Record excerpts

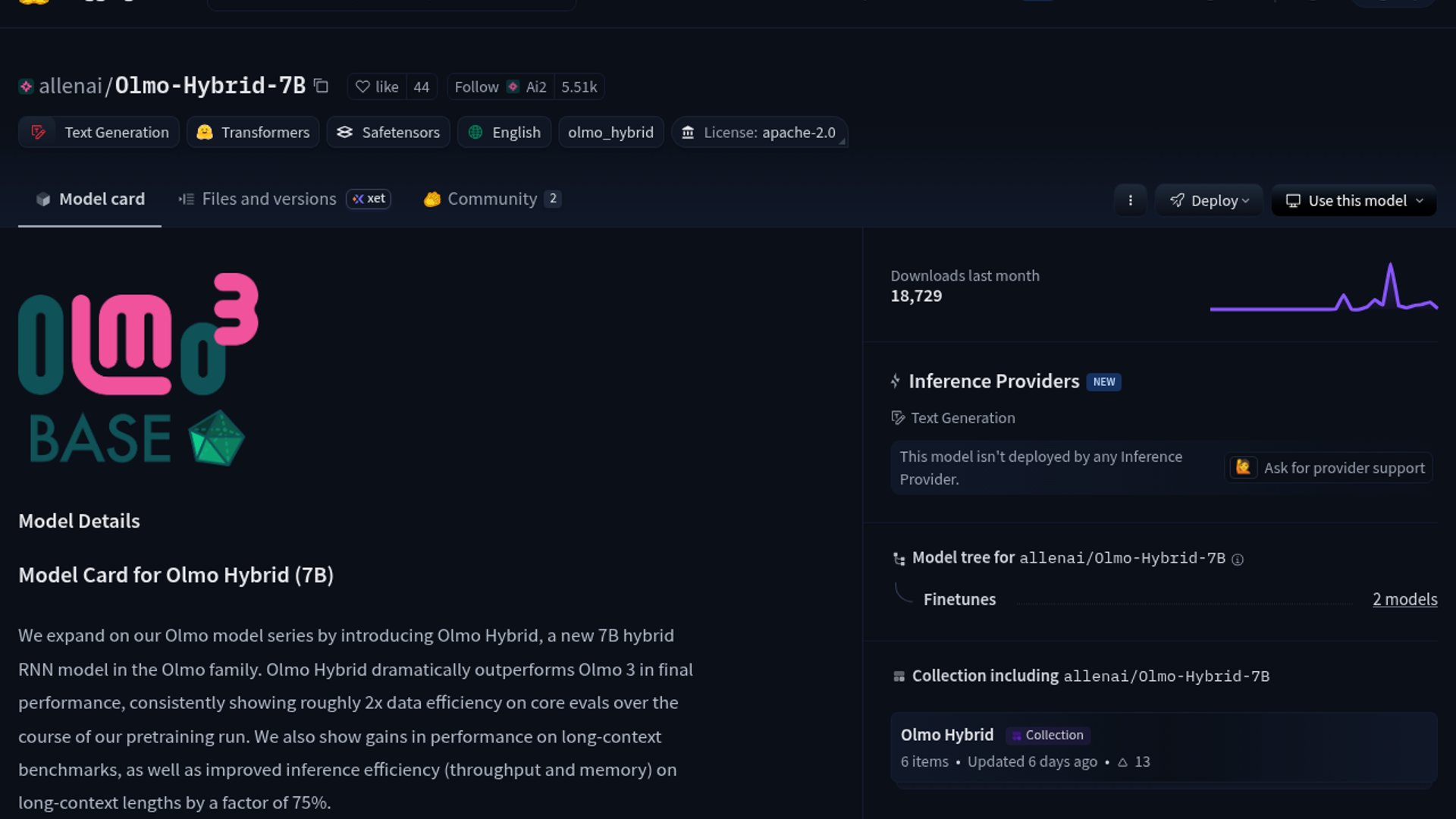Click the Follow Ai2 button
This screenshot has height=819, width=1456.
(x=500, y=87)
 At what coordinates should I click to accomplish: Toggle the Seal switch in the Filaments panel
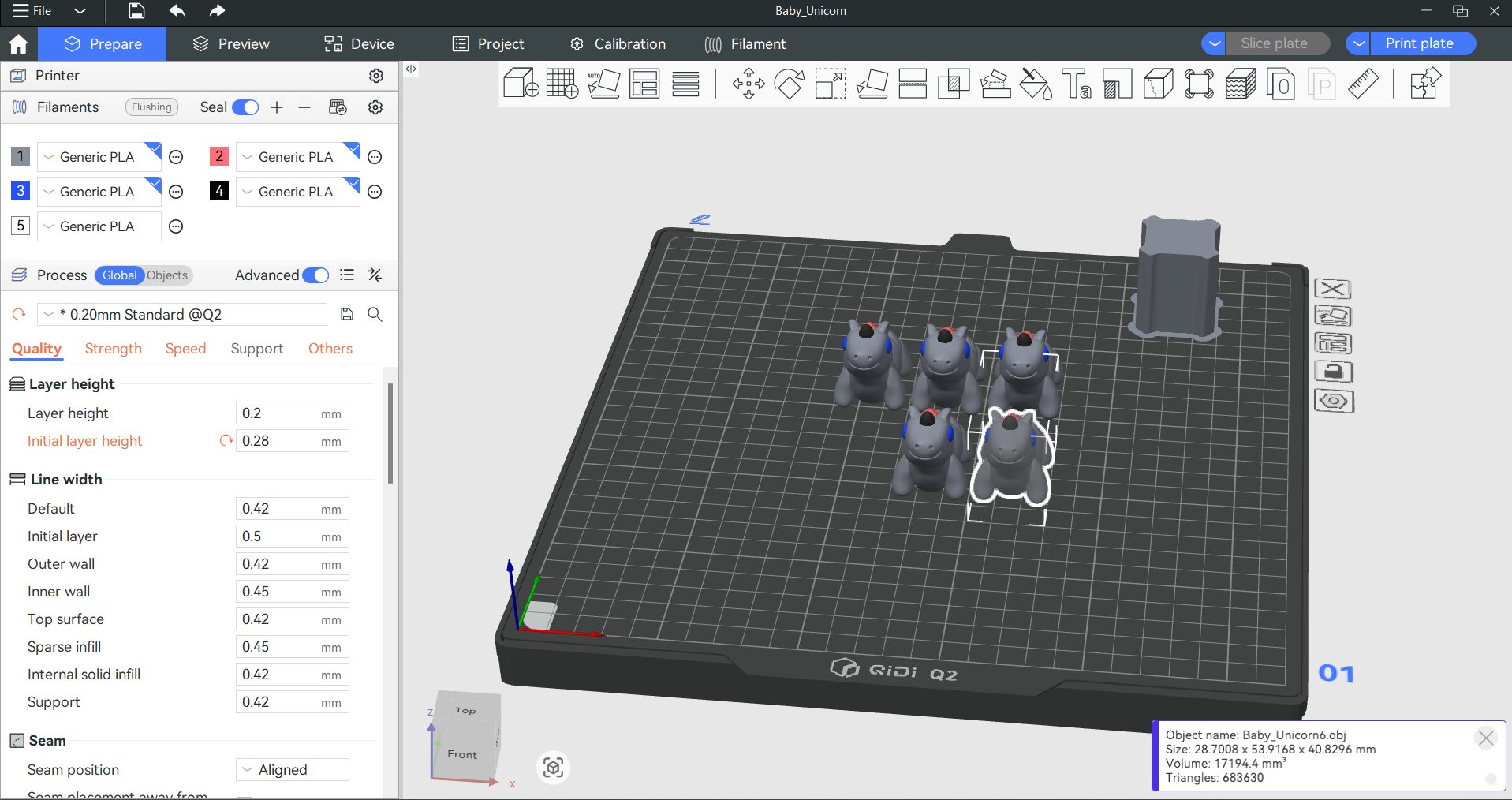tap(245, 107)
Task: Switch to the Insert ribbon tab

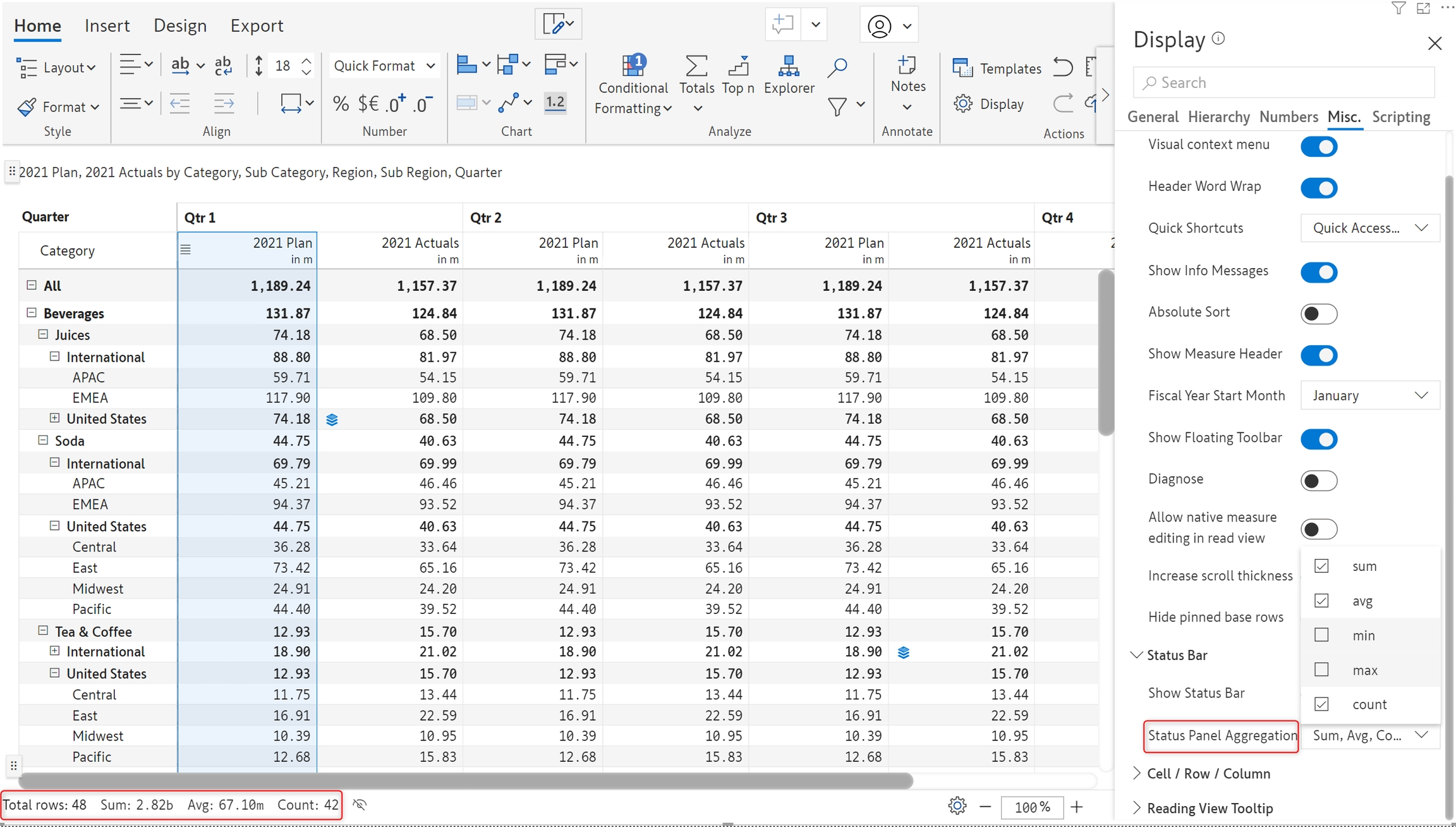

Instructions to follow
Leave every picture out and write out exactly the lines from the line with "At what coordinates" through the last line of the material.

Task solution
 At what coordinates should I click to accomplish: Toggle the Seal switch in the Filaments panel
tap(245, 107)
Task: Switch to the Insert ribbon tab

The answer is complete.